How do you think your life might’ve been different if you’d been a woman?
Uh, not much. You know. I would have done OK. I like women, I prefer their company. I’m such a caretaker with women. I just want to take care of them.
What’s actually going on in your body and mind when you’re looking at a piece of art?
I’m really never looking at a piece of art. Usually I’m walking through a gallery or a museum and I walk until something stops me. And if it stops me I look at it. I’m not a big fan of “reluctant virgin art”, which you have to look at for 20 minutes in order to figure out what it is. I like that kind of BANG. I look at it and I relate it to what I have seen.
What was the last piece of good art that stopped you in that way?
Just the other day at Hauser & Wirth’s show in LA, those five Lee Bontecou’s in the front room are about as good as art gets. You know what I mean? Those stitched-together things. I hadn’t seen that many of Lee’s works for many, many years. When I knew her in New York she was a very quiet, shy person. She reminded you of one of those moms on a TV sitcom, like Beaver’s mom – very quiet, orderly person.
And then when you’re looking you start building a narrative …
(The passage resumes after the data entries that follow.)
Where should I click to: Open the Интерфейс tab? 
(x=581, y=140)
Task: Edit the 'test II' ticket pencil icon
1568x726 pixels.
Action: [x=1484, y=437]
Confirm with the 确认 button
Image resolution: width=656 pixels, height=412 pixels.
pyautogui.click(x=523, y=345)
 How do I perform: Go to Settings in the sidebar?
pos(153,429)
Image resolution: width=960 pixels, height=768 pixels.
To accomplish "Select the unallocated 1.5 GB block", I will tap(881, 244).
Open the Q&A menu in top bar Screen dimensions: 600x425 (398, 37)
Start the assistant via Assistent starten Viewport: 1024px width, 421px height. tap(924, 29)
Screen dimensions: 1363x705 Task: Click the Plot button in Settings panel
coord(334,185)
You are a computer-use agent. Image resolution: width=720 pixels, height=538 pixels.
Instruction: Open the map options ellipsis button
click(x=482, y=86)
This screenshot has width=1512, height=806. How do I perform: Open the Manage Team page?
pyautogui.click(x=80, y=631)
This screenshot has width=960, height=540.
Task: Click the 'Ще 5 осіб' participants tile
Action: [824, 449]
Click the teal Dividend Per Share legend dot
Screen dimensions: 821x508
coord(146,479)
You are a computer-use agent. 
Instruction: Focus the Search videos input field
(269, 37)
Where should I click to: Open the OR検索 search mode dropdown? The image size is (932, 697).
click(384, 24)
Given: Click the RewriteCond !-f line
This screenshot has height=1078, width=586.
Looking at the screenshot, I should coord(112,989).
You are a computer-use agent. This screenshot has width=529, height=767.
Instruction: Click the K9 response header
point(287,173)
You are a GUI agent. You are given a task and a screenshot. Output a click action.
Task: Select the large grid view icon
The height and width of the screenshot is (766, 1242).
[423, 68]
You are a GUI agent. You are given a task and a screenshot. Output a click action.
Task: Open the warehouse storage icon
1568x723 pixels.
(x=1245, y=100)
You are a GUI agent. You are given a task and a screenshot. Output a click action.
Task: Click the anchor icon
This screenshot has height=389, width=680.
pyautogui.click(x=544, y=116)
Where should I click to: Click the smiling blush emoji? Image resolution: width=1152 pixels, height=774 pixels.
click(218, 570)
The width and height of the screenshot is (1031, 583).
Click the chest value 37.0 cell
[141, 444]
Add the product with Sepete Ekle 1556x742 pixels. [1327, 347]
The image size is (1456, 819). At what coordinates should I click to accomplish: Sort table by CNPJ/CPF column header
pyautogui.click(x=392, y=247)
Yeah, then I think about it. I still have no ideas what all those holes are about in Lee’s work. If I got a job I would sit around and think about it until I knew. But I thought they were just majestic. And those works alone – along with Lynda Benglis’s – should improve the status of the quality of art in LA by themselves. I can remember the first time I saw one of those [Benglis works] in a gallery in Dallas. I just thought, “Yeah! All right. I can worry about that forever.” With Lynda and with Lee you’re impressed by the sort of investment. Exactly how much time and trouble and money it took to put it all together. Also, Lee figured out how to do tragic abjection in art, before anyone else. She just did it right out of the box, you know? I would like one but it would it would make me very sad probably.
To have in your house?
Yeah. They’re sad works. You know? And I don’t like anything that’s brown.